Tinha um processo de exclusão digital e social, mesmo com as pessoas estando conectadas. O problema não era mais o acesso. Eles tinham smartphones, mas não sabiam usar a favor deles

“Abandonei os projetos sociais e o empreendedorismo social para me dedicar à docência. Quando comecei, era a professora mais jovem da escola, com 25 anos. Quando cheguei, tive um baque. Via muitos alunos meus abandonando a escola para sustentar a família. Outros faziam algo no tempo livre para tentar reinserir os jovens, para tirar da violência. Faziam sem conhecimento, só porque queriam fazer. Fui conhecer o bairro, as pessoas, onde os alunos viviam. Percebi que o que via na infância ainda acontecia quase vinte anos depois. Tinha um processo de exclusão digital e social, mesmo com as pessoas estando conectadas. O problema não era mais o acesso. Eles tinham smartphones, mas não sabiam usar a favor deles. Faziam projetos que morriam com o tempo porque não tinham sustentabilidade, nem base”, conta Emanuelly.

A educadora iniciou então um projeto de inclusão digital na escola. O trabalho começou a crescer, a ter visibilidade e a ganhar outras proporções. “No final de 2015, resolvi largar a escola. Lá, tinha só minha classe de 40 alunos. Com o projeto, eu poderia atingir mais escolas, mais salas, outros professores e jovens.”

No mesmo ano, Emanuelly levou a ideia ao Social Good Brasil, em Florianópolis, em busca de orientação. Com turmas anuais, o laboratório oferece apoio a empreendedores que querem desenvolver projetos que usam a tecnologia para gerar impacto social.
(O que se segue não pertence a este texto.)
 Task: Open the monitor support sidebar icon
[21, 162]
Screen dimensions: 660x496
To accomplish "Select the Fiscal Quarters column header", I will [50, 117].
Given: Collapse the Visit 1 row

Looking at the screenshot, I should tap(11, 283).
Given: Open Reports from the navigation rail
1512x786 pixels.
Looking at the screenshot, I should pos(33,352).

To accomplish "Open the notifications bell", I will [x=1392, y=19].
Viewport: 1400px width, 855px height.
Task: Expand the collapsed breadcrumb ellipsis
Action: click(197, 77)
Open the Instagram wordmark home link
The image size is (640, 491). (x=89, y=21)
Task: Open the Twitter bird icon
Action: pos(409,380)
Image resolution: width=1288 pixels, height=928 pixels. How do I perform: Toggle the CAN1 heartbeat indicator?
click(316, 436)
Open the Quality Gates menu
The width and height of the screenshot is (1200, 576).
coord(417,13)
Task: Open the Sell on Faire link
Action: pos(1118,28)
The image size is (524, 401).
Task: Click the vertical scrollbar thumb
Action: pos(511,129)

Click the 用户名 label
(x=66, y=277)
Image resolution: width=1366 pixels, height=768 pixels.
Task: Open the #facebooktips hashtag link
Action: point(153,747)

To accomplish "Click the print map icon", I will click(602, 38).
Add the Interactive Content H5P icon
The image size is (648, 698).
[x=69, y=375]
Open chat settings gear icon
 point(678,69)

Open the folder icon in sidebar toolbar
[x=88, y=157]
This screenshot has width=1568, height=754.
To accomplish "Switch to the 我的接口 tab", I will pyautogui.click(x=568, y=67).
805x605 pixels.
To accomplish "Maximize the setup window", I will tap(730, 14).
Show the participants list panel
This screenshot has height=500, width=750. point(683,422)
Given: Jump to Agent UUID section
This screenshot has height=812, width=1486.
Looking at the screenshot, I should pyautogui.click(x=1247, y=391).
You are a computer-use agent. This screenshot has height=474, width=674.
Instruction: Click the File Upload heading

O trabalho tem quatro meses de duração e inclui aprendizagem em ambiente virtual e encontros presenciais.

“Durante a aceleração, realmente aprendi, mais do que validei minhas ideias. Fui tentando absorver várias coisas. Escutei muitas pessoas dizendo que não ia dar certo, em bancas. Senti que talvez não desse certo, que a ideia iria falir. Meu Estado não tinha cultura de empreendedorismo. Era um trabalho pioneiro. Foi durante o lab que vi que podia reinventar o projeto e fazer um negócio social, talvez o primeiro cearense, com tecnologia exponencial, mas teria que trabalhar isso, e que seria algo que ninguém estava fazendo naquele momento. Ia passar por muitas coisas até conseguir validar isso. Foi o que aconteceu. Passei por muita coisa. Cheguei a pensar em desistir várias vezes”, lembra Emanuelly.

socialbrasilis3Crédito: Átila Ulisses

Game Olhares
Ela decidiu convidar Elvis Alves, hoje com 27, que já conhecia de movimentos sociais, para trabalhar com ela. Ele topou. Formado em publicidade, Elvis levou ao Social Good Lab de 2016 ideias de projetos sociais criados por ele no passado. Um deles era o “Olhares Daqui Pra Nós”, que propunha que jovens da comunidade Grande Bom Jardim, onde ele vive em Fortaleza, fizessem vídeos sobre sua realidade. O outro era o “Olhares da Gente”, uma evolução do primeiro que se tornou uma coletânea de textos, com a publicação de 15 histórias de jovens da periferia.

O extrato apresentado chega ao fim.